*TEXT PROVIDED*
Mr. Rob Anders (Calgary West, Ref.): Mr. Speaker, we have tried everything to get Senator Andy Thompson to show up for work. We even threw a welcome party to make him feel more at home in Ottawa: a mariachi band, a little la bamba and even some nice hot burritos; but for the 448th time Senator Thompson stood us up.

There is one person who can solve the Senate problem: the prime minister. He can hit the Senate pinata with one blow if he recognizes Senate elections. The prime minister needs to pull off his blindfold so he can see what Canadians want from Andy and his Senate muchachas.


. 1410 + -

No more lying sedate. We want them to debate.

No more endless vacation. We want representation.

No more tropical showers. We want office hours.

No more beachside recreation. We want them to review legislation.

No more lying on a cot. We want some sober second thought.

No more shopping in Mexico City. We want them on a subcommittee.

No more playing and straying all day. We want them all to earn their pay.

Entries for locating text and elements:
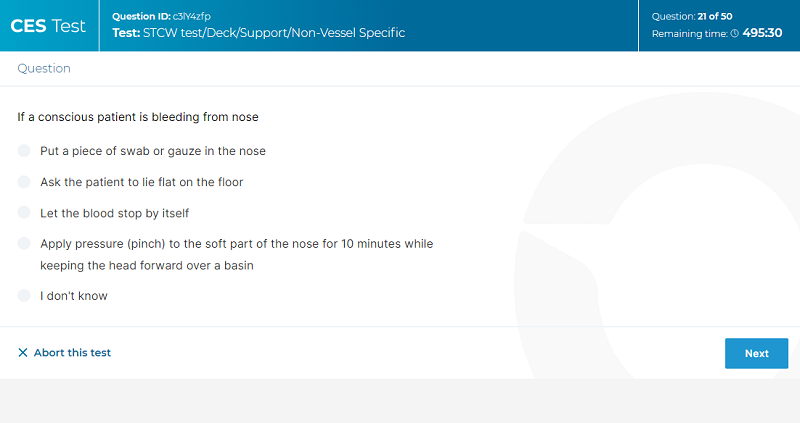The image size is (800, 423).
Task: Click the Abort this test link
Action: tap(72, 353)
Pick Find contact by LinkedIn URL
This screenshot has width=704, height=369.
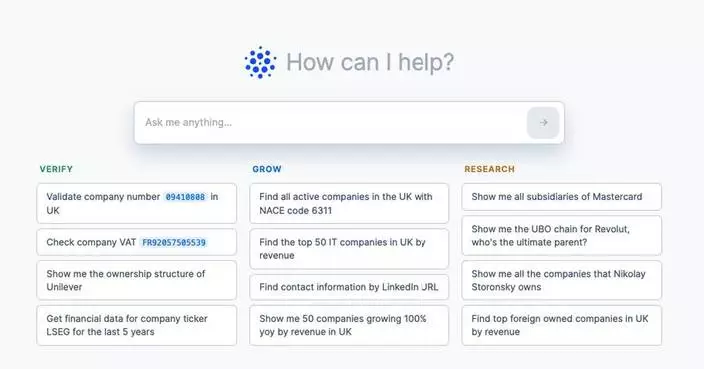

*ACTIONS TO TAKE*
A: Determine whether each of the following statements agrees with the parliamentary statement, answering yes or no and quoting the deciding words: (i) the welcome party included a mariachi band; (ii) the Senate itself is named as the one party able to solve the Senate problem; (iii) Senator Thompson failed to appear for the 448th time.
B: Quote the parliamentary statement word for word between "There is one" and "them to debate.", inclusive.

*RESULTS FOR THE EXERCISE*
A:
(i) Yes: "a mariachi band"
(ii) No: "There is one person who can solve the Senate problem: the prime minister."
(iii) Yes: "but for the 448th time Senator Thompson stood us up."

B:
There is one person who can solve the Senate problem: the prime minister. He can hit the Senate pinata with one blow if he recognizes Senate elections. The prime minister needs to pull off his blindfold so he can see what Canadians want from Andy and his Senate muchachas.


. 1410 + -

No more lying sedate. We want them to debate.